### WHAT NEEDS TO BE DONE
Down to the last line, write out the entries below exactly and omit all pictures.

[[ EXTRACTED RECORDS open ]]

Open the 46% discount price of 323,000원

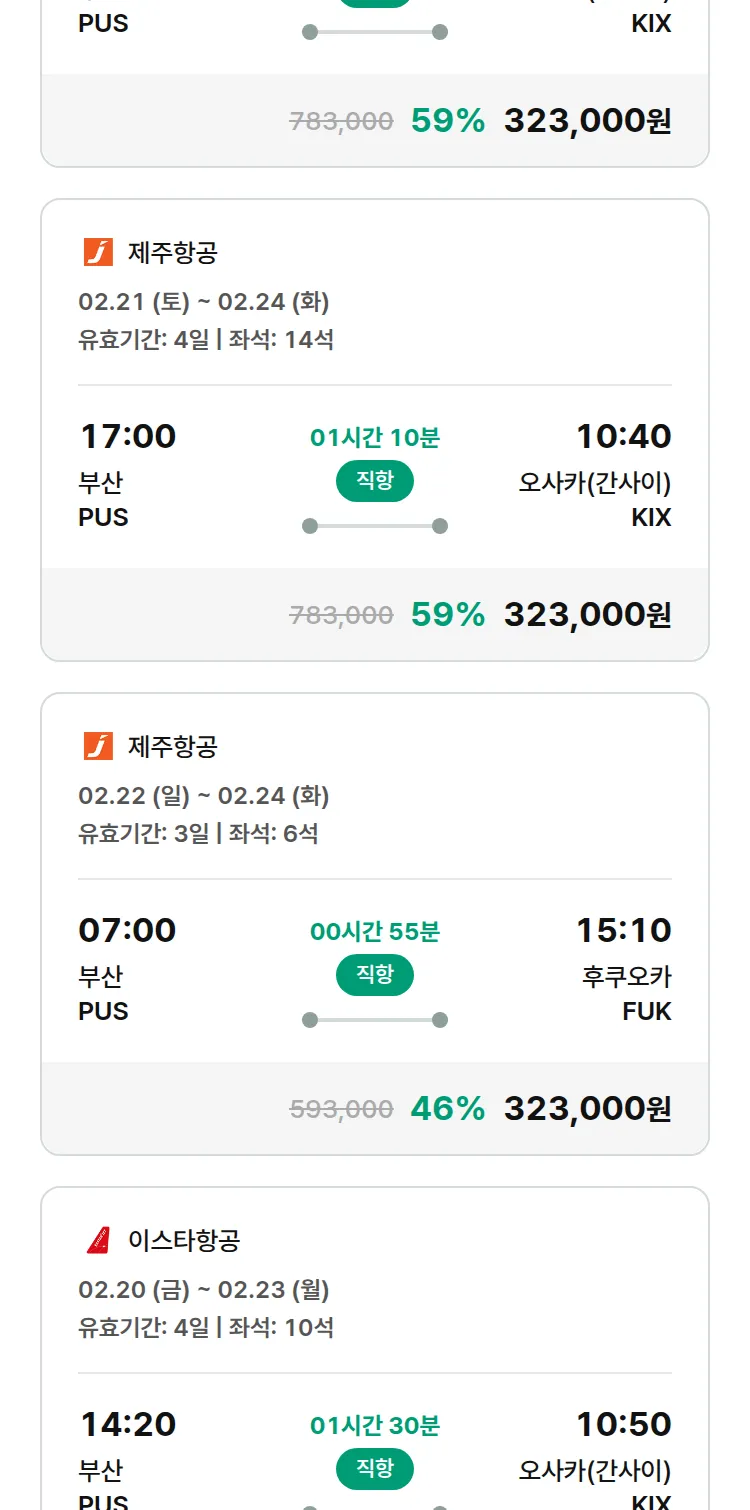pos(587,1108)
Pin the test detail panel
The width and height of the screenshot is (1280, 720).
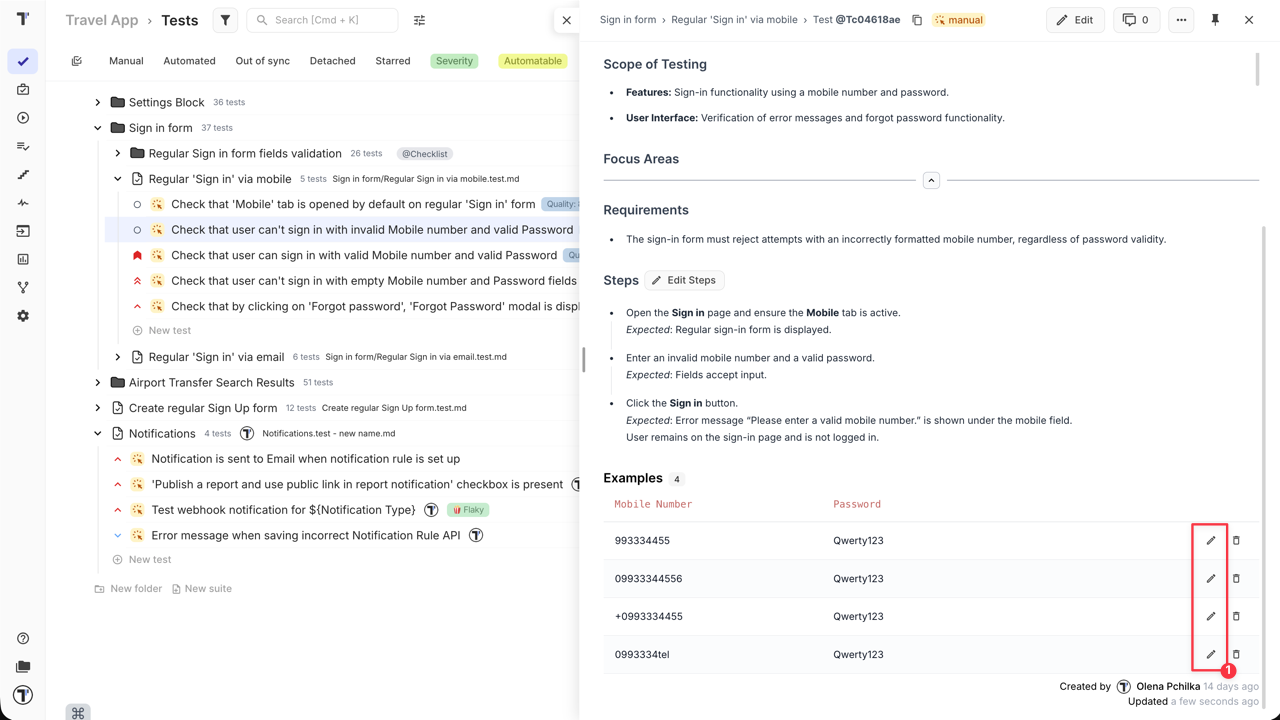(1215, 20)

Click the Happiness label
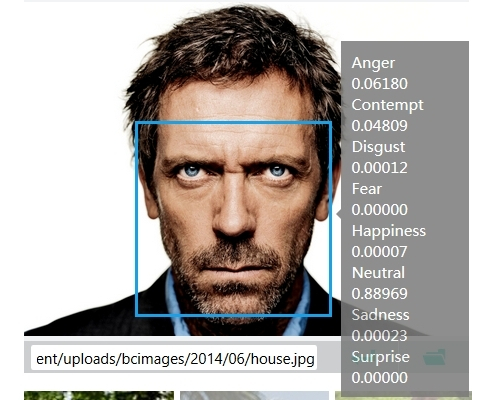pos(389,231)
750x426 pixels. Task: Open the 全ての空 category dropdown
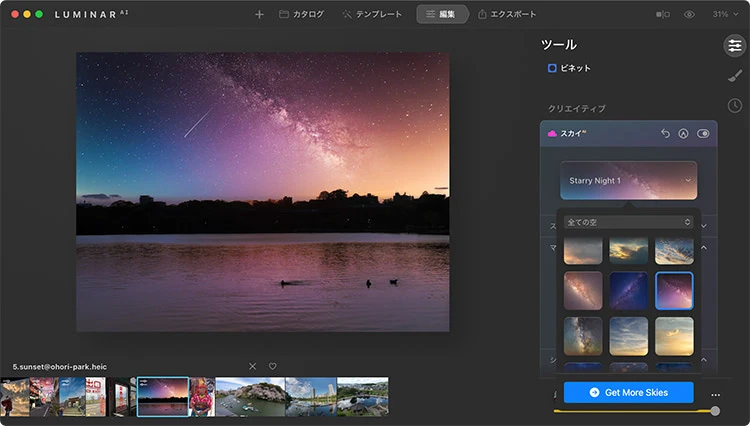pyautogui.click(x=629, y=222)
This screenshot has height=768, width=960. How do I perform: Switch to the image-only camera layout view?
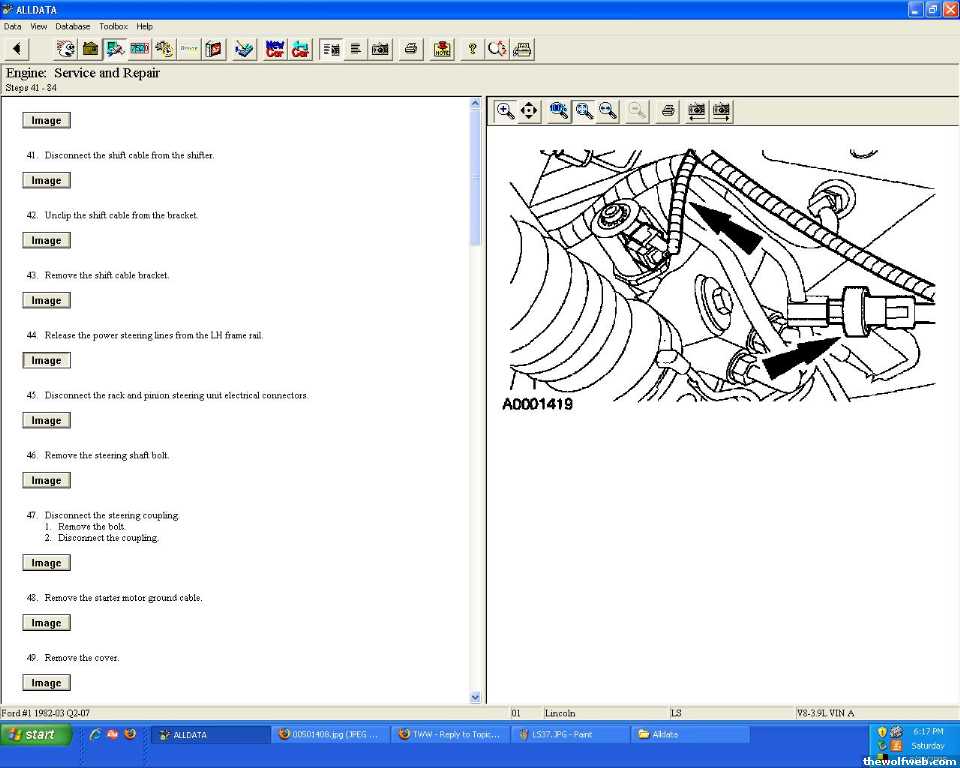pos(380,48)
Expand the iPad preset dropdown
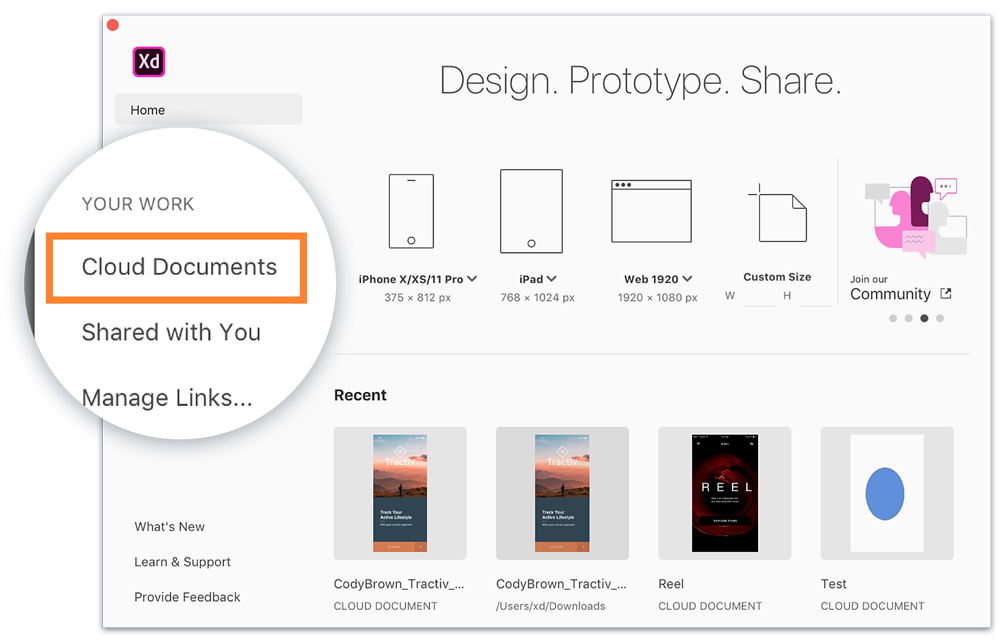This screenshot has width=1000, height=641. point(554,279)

[[ EXTRACTED RECORDS closed ]]

### YOUR SOLUTION
Open the 46% discount price of 323,000원

pos(587,1108)
Pin the test detail panel
The width and height of the screenshot is (1280, 720).
(1215, 20)

Click the Happiness label
pos(389,231)
750x426 pixels. Task: Open the 全ての空 category dropdown
pyautogui.click(x=629, y=222)
This screenshot has height=768, width=960. How do I perform: Switch to the image-only camera layout view?
pos(380,48)
Expand the iPad preset dropdown
This screenshot has width=1000, height=641. point(554,279)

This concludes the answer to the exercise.